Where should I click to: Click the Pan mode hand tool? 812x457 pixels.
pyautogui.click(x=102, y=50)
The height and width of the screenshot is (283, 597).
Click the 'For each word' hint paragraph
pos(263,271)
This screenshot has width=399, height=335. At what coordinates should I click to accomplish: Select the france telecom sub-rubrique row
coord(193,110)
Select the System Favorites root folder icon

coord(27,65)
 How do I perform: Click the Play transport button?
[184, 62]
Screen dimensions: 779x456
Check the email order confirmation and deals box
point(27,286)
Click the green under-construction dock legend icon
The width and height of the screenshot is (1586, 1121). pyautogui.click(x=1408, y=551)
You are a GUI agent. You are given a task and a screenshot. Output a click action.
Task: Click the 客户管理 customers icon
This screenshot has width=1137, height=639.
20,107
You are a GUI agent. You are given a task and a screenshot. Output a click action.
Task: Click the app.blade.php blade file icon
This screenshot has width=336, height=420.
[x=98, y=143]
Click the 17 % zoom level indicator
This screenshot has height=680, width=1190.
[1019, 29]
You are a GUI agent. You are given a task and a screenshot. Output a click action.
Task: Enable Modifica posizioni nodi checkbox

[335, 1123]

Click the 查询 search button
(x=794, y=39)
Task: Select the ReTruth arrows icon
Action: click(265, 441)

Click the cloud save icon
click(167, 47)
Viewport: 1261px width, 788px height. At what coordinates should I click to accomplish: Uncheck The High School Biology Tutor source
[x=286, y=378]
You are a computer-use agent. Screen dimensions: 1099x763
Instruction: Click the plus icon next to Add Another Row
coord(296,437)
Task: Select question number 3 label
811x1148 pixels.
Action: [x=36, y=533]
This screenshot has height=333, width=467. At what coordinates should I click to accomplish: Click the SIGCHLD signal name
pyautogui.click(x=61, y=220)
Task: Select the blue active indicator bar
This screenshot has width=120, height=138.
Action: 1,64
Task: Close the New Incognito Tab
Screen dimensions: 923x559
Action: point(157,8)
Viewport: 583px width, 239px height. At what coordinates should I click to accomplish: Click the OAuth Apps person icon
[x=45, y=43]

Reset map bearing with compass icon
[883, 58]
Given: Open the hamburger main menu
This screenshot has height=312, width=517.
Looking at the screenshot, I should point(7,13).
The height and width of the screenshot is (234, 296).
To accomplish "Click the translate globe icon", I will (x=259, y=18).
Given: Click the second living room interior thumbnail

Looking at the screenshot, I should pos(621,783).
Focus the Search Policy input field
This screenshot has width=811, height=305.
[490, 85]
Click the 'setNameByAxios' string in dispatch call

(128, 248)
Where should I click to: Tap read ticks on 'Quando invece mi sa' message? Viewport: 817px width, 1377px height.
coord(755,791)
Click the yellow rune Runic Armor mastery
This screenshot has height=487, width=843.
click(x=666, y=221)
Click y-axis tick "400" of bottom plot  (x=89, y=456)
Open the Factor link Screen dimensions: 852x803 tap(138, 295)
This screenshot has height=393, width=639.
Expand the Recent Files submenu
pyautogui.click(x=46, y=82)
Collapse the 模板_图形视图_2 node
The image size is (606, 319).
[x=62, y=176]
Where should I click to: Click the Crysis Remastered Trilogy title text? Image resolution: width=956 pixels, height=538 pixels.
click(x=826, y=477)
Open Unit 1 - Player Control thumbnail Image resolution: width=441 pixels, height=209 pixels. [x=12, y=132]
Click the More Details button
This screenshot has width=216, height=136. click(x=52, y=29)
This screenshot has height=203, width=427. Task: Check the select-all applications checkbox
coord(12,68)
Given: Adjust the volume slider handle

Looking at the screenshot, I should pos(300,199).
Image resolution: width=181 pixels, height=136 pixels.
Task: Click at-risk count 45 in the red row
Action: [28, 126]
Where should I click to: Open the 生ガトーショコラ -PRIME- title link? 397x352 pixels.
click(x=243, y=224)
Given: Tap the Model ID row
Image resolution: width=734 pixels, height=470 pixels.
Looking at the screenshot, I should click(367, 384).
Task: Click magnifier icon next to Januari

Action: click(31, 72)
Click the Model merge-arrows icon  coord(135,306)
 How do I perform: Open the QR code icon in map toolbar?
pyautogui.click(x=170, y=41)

^^^^^^^^

WORK TO BE COMPLETED:
All that is wanted is a faithful reproduction of the line above with "Screen dimensions: 779x456", the line with "Task: Select the blue active indicator bar", and every line in between.

TASK RESULT:
Screen dimensions: 779x456
Check the email order confirmation and deals box
point(27,286)
Click the green under-construction dock legend icon
The width and height of the screenshot is (1586, 1121). pyautogui.click(x=1408, y=551)
You are a GUI agent. You are given a task and a screenshot. Output a click action.
Task: Click the 客户管理 customers icon
This screenshot has width=1137, height=639.
20,107
You are a GUI agent. You are given a task and a screenshot. Output a click action.
Task: Click the app.blade.php blade file icon
This screenshot has width=336, height=420.
[x=98, y=143]
Click the 17 % zoom level indicator
This screenshot has height=680, width=1190.
[1019, 29]
You are a GUI agent. You are given a task and a screenshot. Output a click action.
Task: Enable Modifica posizioni nodi checkbox

[335, 1123]

Click the 查询 search button
(x=794, y=39)
Task: Select the ReTruth arrows icon
Action: click(265, 441)

Click the cloud save icon
click(167, 47)
Viewport: 1261px width, 788px height. At what coordinates should I click to accomplish: Uncheck The High School Biology Tutor source
[x=286, y=378]
You are a computer-use agent. Screen dimensions: 1099x763
Instruction: Click the plus icon next to Add Another Row
coord(296,437)
Task: Select question number 3 label
811x1148 pixels.
Action: [x=36, y=533]
This screenshot has height=333, width=467. At what coordinates should I click to accomplish: Click the SIGCHLD signal name
pyautogui.click(x=61, y=220)
Task: Select the blue active indicator bar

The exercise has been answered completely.